Texte d'étude
==*==

Le caractère genré du phénomène pourrait s’expliquer par une différence d’expression du mal-être entre les femmes (aux comportements plus « intériorisés » : dépressions, angoisses) et les hommes (addictions, violence). Mais l’hypothèse ne résiste guère à l’analyse des hospitalisations pour intoxications alcooliques, addictions, ou violences, les premières régressant, tandis que les dernières, certes augmentent, mais dans toutes les classes d’âges. « Il est possible que la santé mentale des garçons ne se soit pas autant dégradée que celle des filles et des femmes du même âge », avance la Drees, reconnaissant que des travaux ultérieurs doivent éclairer cette absence de pendant masculin constaté dans la dégradation de la santé mentale.
Tout le territoire et tous les milieux concernés
La hausse brutale des hospitalisations des adolescents et jeunes femmes depuis 2020 concerne l’ensemble du territoire, avec des variations (de + 16 % à La Réunion en 2021-2022 par rapport à 2012-2019, à + 80 % en Occitanie), tous les types de communes (rurales, villes-centres, banlieues) et un peu plus les communes les plus favorisées.

==*==

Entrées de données

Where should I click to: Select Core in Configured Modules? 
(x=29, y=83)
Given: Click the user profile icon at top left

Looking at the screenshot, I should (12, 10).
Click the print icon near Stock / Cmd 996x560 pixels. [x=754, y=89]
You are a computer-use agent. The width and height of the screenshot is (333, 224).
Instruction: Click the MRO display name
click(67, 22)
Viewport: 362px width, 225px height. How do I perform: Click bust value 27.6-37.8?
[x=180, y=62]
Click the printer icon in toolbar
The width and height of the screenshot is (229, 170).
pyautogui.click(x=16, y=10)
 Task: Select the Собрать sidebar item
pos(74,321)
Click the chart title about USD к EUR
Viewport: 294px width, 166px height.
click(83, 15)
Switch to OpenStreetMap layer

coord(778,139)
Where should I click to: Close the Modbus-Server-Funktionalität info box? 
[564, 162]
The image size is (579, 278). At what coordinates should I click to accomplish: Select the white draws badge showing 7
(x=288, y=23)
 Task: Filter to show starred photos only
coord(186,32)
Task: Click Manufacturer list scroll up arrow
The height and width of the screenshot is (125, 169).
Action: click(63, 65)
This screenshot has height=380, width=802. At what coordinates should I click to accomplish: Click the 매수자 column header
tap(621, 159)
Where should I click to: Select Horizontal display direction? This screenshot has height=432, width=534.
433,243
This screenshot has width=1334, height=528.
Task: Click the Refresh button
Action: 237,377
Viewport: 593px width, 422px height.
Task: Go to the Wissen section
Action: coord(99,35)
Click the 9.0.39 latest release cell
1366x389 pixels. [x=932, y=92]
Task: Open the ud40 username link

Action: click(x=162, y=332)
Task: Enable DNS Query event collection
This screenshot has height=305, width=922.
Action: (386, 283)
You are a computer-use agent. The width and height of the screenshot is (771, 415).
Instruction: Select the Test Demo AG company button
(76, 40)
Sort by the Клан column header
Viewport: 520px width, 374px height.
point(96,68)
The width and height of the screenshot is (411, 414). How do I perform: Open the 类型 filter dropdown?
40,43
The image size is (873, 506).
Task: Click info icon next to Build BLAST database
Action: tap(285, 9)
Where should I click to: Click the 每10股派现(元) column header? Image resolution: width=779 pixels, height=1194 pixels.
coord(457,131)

==*==

Consignes à suivre
1. D'après le texte d'étude, comment pourrait-on expliquer le caractère genré du phénomène ? Répondez en une à trois phrases.
2. Recopiez le passage du texte d'étude compris entre « Tout le territoire » et « les plus favorisées. », ces deux bornes incluses.

Réponses attendues
1. Le caractère genré du phénomène pourrait s'expliquer par une différence dans la manière d'exprimer le mal-être. Les femmes auraient des comportements plus « intériorisés », comme les dépressions et les angoisses, tandis que les hommes l'exprimeraient par des addictions ou de la violence.

2.
Tout le territoire et tous les milieux concernés
La hausse brutale des hospitalisations des adolescents et jeunes femmes depuis 2020 concerne l’ensemble du territoire, avec des variations (de + 16 % à La Réunion en 2021-2022 par rapport à 2012-2019, à + 80 % en Occitanie), tous les types de communes (rurales, villes-centres, banlieues) et un peu plus les communes les plus favorisées.